Albery mengatakan bahwa perubahan iklim telah “mengguncang ekosistem hingga ke intinya” dan menyebabkan interaksi antar spesies yang kemungkinan besar telah menyebarkan virus. Bahkan tindakan drastis untuk mengatasi pemanasan global sekarang tidak akan cukup untuk menghentikan risiko spillover.

Hal ini tengah terjadi, dan tidak dapat dicegah bahkan dalam skenario terbaik perubahan iklim. Kita perlu mengambil tindakan untuk membangun infrastruktur kesehatan untuk melindungi populasi hewan dan manusia,” kata Albery.

Makalah penelitian tersebut menyatakan bahwa setidaknya 10.000 jenis virus yang mampu menginfeksi manusia beredar “secara diam-diam” pada populasi hewan liar. Sampai saat ini, infeksi silang ini tidak biasa. Namun, karena lebih banyak habitat telah dihancurkan untuk pertanian dan ekspansi perkotaan, lebih banyak orang telah melakukan kontak dengan hewan yang terinfeksi.

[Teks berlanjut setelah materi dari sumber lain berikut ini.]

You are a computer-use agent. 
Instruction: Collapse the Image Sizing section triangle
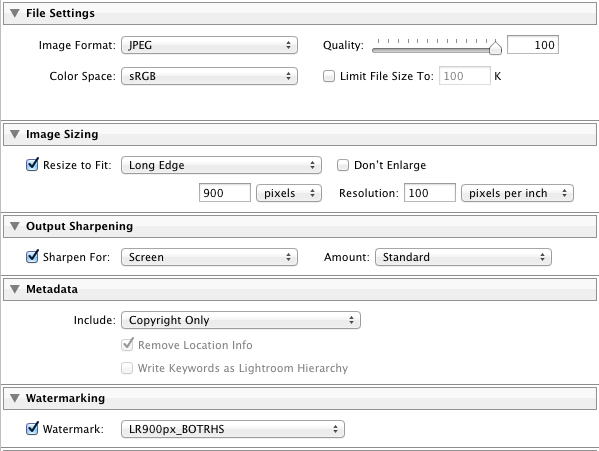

Perubahan iklim turut memperburuk masalah dengan membantu menyebarkan penyakit di antara spesies yang sebelumnya tidak saling bertemu. Studi memperkirakan pergeseran jangkauan geografis dari 3.139 spesies mamalia karena perubahan iklim dan penggunaan lahan hingga tahun 2070.

Hasilnya, peneliti menemukan bahwa bahkan di bawah tingkat pemanasan global yang relatif rendah akan ada setidaknya 15.000 peristiwa penularan lintas spesies dari satu atau lebih virus selama ini.

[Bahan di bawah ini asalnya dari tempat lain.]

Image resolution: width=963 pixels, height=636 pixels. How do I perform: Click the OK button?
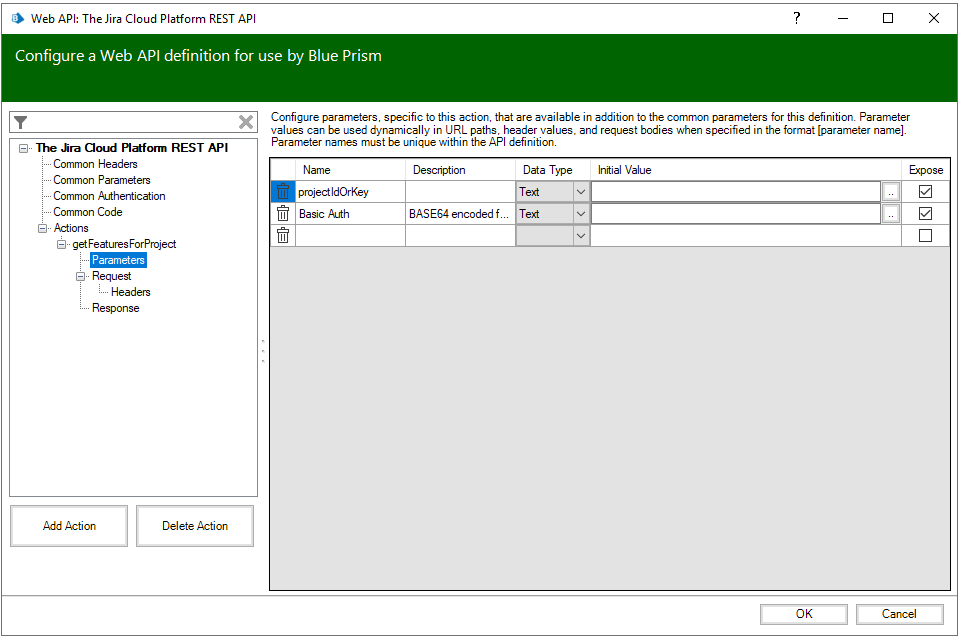pos(804,614)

Kelelawar akan menyumbang mayoritas penyebaran penyakit karena kemampuannya melakukan perjalanan jarak jauh. Kelelawar yang terinfeksi di Wuhan di China diduga menjadi penyebab dimulainya pandemi Covid-19. Penelitian sebelumnya juga memperkirakan ada sekitar 3.200 jenis virus corona yang sudah berpindah di antara populasi kelelawar.

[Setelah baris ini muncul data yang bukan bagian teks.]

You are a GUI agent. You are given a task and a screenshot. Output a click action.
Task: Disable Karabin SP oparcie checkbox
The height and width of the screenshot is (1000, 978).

Risiko penyakit yang didorong oleh iklim bukanlah masa depan, para peneliti memperingatkan. “Anehnya, kami menemukan bahwa transisi ekologis ini mungkin sudah berlangsung, dan menahan pemanasan di bawah 2C dalam abad ini tidak akan mengurangi penyebaran virus di masa depan,” tulis makalah itu.

Sebagian besar risiko penyakit diperkirakan akan berpusat pada daerah dataran tinggi di Afrika dan Asia. Kurangnya pemantauan juga mempersulit pelacakan perkembangan virus tertentu.

“Ada perubahan monumental dan sebagian besar tidak teramati yang terjadi di dalam ekosistem,” kata Colin Carlson, rekan penulis penelitian lainnya.

“Kami tidak mengawasi mereka dan itu membuat risiko pandemi menjadi masalah semua orang. Perubahan iklim menciptakan hotspot yang tak terhitung banyaknya untuk risiko zoonosis tepat di halaman belakang kita. Kita harus membangun sistem kesehatan yang siap untuk itu.”

Para ahli yang tidak terlibat dalam penelitian tersebut mengatakan penelitian tersebut menyoroti kebutuhan mendesak untuk meningkatkan proses yang dirancang untuk mencegah pandemi di masa depan, serta untuk menghapus penggunaan bahan bakar fosil yang menyebabkan krisis iklim.

“Temuan ini menggarisbawahi bahwa kita secara mutlak harus mencegah penyebaran patogen,” kata Aaron Bernstein, direktur sementara pusat iklim, kesehatan, dan lingkungan global di Universitas Harvard.

“Vaksin, obat-obatan dan tes sangat penting. Namun tanpa investasi besar dalam pencegahan pandemi primer, yaitu konservasi habitat, pengaturan ketat perdagangan satwa liar, dan peningkatan biosekuriti ternak, di antaranya, kita akan menemukan diri kita di dunia di mana hanya orang kaya yang mampu bertahan dari  wabah penyakit menular.”